沈まない・・・その2
初心者にとってやはり潜水は難しいですね。肺に息が残っていると魚の浮き袋と同じ働きをして全然沈まない、ということがよくあります。特にモルディブでは珊瑚保護の目的で船からアンカーを降ろさないのが普通ですので、フリー潜行をしなくてはなりません。
ある日のこと、3ヶ月振りのダイビング。フリー潜行は8ヶ月振り。という状態の時です。みんなで一斉に潜行。たけが5mくらいまで潜った時でしょうか。周りを見ると・・・・バディがいません。まさか、と思って上を見ると・・・いたいた。バディは潜行がうまくいかなくてまだ水面にいたのです。
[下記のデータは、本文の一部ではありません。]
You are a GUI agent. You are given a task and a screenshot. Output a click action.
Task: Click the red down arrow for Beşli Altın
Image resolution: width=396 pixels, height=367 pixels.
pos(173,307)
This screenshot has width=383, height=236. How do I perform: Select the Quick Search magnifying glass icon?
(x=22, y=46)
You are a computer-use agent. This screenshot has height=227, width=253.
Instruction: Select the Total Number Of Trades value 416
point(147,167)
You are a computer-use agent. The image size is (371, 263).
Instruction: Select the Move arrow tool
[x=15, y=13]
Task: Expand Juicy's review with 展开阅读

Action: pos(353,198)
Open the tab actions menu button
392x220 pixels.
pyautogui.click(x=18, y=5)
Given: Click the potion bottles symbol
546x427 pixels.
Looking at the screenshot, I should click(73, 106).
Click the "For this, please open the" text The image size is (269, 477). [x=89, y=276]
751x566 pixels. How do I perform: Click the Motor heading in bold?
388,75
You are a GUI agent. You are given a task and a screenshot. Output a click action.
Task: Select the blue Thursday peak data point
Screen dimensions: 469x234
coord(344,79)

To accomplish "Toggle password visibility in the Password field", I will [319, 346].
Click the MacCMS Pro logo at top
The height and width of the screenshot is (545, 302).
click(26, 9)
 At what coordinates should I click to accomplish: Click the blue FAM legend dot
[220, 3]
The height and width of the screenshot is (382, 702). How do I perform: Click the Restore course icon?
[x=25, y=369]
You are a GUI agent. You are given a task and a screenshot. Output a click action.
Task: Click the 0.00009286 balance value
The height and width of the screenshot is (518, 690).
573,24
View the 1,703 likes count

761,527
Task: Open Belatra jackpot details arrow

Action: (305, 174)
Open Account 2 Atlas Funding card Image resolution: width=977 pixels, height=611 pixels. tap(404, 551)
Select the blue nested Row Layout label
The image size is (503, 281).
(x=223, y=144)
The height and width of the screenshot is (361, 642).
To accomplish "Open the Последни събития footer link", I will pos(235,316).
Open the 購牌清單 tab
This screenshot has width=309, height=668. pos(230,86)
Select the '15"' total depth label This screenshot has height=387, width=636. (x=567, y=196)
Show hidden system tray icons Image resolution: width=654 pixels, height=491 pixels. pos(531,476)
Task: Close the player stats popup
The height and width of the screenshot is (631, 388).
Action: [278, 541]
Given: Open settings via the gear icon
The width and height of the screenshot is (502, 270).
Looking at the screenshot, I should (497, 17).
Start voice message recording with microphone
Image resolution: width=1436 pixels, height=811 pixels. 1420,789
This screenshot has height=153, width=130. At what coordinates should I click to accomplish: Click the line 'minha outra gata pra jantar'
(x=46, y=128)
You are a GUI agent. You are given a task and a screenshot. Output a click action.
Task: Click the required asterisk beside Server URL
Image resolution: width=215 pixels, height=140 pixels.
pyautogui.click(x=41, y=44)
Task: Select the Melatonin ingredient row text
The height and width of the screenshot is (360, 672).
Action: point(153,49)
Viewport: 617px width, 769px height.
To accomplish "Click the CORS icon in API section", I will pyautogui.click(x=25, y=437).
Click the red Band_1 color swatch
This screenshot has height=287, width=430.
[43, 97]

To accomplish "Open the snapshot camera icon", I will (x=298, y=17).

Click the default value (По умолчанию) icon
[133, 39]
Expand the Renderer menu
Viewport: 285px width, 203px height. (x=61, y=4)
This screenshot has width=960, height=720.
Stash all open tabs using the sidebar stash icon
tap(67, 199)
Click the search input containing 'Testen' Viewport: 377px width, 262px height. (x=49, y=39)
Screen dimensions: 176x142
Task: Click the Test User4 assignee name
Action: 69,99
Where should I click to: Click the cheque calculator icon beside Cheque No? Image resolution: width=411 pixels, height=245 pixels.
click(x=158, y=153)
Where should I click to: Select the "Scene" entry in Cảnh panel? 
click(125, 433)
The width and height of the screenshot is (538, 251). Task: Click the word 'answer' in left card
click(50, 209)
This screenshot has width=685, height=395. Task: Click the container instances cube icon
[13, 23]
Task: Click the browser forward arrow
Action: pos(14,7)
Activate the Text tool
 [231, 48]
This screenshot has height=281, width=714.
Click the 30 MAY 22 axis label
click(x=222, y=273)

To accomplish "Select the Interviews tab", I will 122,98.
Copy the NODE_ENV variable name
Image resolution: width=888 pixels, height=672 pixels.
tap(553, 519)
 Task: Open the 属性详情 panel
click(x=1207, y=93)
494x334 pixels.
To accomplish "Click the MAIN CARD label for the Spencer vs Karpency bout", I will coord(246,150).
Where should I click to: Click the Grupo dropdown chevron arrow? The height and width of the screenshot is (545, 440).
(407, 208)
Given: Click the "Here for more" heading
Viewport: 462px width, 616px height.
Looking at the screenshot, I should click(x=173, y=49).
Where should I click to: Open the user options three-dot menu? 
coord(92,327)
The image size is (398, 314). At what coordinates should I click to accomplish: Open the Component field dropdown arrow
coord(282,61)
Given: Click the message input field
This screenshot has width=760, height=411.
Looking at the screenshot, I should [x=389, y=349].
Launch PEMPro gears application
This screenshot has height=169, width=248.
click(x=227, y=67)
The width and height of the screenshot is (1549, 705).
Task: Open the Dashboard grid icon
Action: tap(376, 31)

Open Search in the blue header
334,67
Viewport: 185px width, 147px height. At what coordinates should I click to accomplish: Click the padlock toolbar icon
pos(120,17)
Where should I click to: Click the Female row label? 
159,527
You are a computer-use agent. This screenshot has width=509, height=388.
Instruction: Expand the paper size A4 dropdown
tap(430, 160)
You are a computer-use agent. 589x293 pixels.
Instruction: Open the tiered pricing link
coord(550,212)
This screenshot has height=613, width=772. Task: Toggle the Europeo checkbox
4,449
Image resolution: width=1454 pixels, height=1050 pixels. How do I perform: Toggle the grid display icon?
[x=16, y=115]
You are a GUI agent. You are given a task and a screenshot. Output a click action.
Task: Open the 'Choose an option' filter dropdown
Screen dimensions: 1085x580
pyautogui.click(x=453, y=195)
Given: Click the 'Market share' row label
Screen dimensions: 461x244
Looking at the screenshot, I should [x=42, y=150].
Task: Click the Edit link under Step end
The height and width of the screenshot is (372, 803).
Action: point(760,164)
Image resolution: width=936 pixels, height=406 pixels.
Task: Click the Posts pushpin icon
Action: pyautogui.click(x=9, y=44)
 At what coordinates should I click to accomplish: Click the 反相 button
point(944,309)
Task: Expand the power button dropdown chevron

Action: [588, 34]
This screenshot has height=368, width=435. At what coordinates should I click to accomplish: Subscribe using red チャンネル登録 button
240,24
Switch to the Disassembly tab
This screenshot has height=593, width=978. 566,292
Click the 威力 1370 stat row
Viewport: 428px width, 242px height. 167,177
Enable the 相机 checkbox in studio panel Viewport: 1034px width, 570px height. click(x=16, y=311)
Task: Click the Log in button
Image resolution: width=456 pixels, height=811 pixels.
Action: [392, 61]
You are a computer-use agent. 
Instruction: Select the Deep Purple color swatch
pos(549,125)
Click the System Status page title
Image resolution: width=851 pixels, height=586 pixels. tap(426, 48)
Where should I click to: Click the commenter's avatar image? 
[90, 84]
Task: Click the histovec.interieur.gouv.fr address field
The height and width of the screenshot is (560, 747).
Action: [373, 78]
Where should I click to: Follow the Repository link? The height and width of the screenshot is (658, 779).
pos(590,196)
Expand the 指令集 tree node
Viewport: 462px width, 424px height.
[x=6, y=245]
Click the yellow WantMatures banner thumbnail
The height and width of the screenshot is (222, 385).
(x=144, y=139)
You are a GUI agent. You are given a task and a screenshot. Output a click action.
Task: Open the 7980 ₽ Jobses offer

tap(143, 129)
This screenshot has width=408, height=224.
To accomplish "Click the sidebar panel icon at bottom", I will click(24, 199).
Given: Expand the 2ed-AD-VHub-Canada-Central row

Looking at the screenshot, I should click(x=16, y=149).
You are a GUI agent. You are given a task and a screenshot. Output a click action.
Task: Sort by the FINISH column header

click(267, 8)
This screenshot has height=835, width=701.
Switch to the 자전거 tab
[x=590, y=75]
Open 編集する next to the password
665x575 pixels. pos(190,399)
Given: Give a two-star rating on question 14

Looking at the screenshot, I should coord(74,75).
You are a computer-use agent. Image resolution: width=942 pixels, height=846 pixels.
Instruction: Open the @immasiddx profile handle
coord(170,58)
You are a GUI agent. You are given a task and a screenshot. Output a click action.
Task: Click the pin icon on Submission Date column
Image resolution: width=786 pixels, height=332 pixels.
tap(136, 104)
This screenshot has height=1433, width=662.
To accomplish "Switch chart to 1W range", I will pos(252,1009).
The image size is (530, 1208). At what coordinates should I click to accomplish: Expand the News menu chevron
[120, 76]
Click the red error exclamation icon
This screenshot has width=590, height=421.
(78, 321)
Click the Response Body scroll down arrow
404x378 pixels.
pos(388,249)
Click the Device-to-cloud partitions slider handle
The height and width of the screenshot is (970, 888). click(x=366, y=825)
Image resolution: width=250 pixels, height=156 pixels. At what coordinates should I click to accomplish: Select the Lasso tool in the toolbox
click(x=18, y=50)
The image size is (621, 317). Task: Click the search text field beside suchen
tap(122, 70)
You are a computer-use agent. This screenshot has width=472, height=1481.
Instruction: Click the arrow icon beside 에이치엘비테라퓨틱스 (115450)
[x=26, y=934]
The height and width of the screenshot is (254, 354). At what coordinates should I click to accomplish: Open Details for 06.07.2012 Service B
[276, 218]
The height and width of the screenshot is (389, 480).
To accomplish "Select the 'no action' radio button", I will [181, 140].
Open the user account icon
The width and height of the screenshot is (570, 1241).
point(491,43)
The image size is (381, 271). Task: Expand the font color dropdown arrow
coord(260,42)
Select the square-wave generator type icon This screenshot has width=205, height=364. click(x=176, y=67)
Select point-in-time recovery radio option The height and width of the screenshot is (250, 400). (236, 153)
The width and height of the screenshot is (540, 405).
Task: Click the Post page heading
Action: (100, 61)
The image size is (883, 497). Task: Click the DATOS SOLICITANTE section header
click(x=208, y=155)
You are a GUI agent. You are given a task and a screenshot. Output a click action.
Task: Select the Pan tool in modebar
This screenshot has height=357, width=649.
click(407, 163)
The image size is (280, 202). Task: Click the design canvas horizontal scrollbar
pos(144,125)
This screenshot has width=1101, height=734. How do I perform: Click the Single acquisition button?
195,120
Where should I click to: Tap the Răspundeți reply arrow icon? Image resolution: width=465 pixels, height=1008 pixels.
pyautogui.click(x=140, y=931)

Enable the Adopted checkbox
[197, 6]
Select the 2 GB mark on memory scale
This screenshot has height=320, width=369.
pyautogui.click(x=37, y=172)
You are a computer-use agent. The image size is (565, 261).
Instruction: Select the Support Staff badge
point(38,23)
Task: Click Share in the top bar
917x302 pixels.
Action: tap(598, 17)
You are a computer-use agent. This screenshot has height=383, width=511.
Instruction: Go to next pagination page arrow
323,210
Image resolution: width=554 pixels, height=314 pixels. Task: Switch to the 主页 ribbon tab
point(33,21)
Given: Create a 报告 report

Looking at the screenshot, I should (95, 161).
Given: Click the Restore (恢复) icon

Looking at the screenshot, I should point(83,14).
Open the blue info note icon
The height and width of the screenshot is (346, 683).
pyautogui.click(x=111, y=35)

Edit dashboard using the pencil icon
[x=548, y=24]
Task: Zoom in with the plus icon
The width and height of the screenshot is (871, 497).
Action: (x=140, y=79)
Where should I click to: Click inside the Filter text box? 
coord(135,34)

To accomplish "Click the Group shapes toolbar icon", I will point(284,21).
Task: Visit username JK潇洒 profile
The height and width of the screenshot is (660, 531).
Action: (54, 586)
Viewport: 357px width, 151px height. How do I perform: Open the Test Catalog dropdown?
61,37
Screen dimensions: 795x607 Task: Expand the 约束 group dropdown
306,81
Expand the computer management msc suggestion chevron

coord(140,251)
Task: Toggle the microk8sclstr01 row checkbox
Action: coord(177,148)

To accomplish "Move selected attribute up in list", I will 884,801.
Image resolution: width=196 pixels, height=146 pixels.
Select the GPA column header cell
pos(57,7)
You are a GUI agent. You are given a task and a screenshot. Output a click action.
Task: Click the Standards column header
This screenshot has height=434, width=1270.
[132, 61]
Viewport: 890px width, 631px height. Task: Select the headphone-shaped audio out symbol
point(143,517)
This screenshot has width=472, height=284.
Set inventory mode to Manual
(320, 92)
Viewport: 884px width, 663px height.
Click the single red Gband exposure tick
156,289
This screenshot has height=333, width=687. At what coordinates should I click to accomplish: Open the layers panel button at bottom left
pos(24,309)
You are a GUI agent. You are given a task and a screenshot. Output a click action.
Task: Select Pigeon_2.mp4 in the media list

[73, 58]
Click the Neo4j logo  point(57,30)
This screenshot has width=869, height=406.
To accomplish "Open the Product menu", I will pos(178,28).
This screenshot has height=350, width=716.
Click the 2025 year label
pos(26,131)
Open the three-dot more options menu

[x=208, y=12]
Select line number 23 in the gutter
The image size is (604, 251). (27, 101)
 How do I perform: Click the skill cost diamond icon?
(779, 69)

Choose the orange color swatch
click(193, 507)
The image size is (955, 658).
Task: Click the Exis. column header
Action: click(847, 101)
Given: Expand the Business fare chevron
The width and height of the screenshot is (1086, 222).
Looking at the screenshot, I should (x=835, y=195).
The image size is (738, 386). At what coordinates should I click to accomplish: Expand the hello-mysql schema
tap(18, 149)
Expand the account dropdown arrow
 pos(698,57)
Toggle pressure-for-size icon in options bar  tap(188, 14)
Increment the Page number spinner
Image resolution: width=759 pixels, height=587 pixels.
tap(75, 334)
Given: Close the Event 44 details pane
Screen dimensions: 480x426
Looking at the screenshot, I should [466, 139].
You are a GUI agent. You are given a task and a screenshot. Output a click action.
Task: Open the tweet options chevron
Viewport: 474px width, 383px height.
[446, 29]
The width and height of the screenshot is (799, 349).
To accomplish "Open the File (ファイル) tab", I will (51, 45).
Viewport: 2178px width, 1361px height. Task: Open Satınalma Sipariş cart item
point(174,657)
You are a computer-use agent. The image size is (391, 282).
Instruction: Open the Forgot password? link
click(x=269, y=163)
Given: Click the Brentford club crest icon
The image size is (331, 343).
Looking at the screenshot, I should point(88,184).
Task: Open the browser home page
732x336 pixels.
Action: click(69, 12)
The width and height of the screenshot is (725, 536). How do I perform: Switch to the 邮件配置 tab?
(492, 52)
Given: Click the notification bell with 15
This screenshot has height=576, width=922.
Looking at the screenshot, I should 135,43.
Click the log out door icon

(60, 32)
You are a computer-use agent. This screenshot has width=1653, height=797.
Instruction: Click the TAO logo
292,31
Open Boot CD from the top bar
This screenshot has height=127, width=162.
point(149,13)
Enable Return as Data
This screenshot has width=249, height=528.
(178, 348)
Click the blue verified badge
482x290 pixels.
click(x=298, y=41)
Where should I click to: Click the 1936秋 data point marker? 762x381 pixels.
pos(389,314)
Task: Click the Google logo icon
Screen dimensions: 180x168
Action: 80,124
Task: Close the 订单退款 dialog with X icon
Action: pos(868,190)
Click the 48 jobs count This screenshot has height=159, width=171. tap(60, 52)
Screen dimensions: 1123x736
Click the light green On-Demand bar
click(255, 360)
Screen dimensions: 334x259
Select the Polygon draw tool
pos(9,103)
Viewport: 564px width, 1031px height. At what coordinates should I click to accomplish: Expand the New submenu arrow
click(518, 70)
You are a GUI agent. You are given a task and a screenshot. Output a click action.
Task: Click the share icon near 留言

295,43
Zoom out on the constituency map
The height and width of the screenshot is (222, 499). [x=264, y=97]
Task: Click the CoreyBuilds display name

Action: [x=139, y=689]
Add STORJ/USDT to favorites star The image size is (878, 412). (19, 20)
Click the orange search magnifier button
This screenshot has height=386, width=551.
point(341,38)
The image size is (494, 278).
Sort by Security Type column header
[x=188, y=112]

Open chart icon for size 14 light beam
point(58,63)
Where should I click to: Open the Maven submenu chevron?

まだかな、と思って待っていましたが、バディはだんだんと焦って来たようです。焦ってフィンをバタバタすれば潜れないのも当然。さらにハァハァやってれば肺から息も抜けませんから絶対に潜れっこないです。
そうこうしているうちに他の人達はみんなどんどん潜っていきます。下を向いているので誰も我々の状態に気付きません。さすがにやばいな、と思い浮上しました。ここで、あ!と思ったのは、ドーニが既に少し遠い所にいたのです。我々が流されていたのか、それともドーニがカレントを意識して移動していたのか、それは定かではないですが。
とにかく迅速な判断が必要でしょう。もう一度潜行トライして駄目だったら、笛を吹いてドーニに迎えに来てもらおう、と思いました。ヘタするとはぐれてしまって大変なことになります。たけはすぐにヘッドファーストの体制になり、バディの手を掴んで力ずくで水の中に引きずり込みました。ある程度まで沈めばしめたもの。後は少し遠くなってしまったみんなを追いかけました。
透明度が抜群のモルディブならばこそできたことでしょうね。もし伊豆辺りの海だったら、少し遅れた時点ではぐれてしまうでしょう。浮上した時点で迷わず船に迎えにきてもらったと思います。